На протяжении тысячелетий человеческая культура исторически формировалась в
напряженном духовном пространстве между двумя полюсами: мужским и женским
началами мира. И вот оказалось, что эти
полюса единого духовно-энергетического
поля сегодня разбалансировались, нарушилось какое-то глобальное равновесие,
веками созидавшееся и сохранявшееся, а
вместе с ним зашаталось сложное сооружение Культуры.
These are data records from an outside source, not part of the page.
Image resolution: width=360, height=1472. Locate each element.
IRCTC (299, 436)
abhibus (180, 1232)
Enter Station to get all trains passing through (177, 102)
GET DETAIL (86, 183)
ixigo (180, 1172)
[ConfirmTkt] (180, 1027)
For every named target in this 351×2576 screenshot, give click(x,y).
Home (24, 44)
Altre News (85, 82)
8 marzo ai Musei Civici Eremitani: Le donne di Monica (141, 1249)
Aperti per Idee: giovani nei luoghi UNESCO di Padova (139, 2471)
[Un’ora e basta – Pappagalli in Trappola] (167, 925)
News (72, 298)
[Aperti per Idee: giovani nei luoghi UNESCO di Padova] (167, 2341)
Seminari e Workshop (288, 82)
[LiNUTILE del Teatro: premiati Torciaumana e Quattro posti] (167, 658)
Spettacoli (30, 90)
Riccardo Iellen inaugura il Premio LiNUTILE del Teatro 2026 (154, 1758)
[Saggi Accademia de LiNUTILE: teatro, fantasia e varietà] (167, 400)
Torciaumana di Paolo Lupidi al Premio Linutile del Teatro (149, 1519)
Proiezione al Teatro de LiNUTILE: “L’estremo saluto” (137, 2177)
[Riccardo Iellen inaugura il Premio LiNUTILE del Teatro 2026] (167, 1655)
Под этим углом зрения, постоянно сохраняя нити натяжения между мужчиной
и женщиной, раскрывается смысл утонченной, легкой, на первый взгляд, любовноэротической игры в прозе А. Андреева. За
которой, равно как и за интеллектуальной
игрой его персонажей, начинает проступать предельно серьезное содержание,
связанное с ответственным, сознательнобережным, почти ритуальным желанием
сохранить разрушающийся сегодня храм
Культуры, а значит, храм Любви и саму
Жизнь.
В предложенном аспекте отношения
мужчины и женщины, не сводимые, конечно, только к эротическому дискурсу,
на страницах книг писателя раскрываются
как вечные начала космической гармонии
мира. В таком измерении мужские и женские образы показываются в контексте той
глубинной культурной информации, которая сохраняется в закодированном виде
в архетипах мифологического и другого
культурно-художественного наследия как
вечные символы любви и жизни.
Необходимо также отметить, что именно в сфере эротической игры у А. Андреева
самым естественным образом снимается
дуализм духа и материи, духовного и плотского. С плоти здесь снята печать греха, она
оправдана эстетической и экстатической
радостью от жизни, дающей ей полноту.
Современный писатель, наследуя в своей
литературе пушкинские коды, творчески
переосмысливает, таким образом, пушкинскую метафору «кубка жизни», которая, как
и у великого поэта, имеет вакхический характер.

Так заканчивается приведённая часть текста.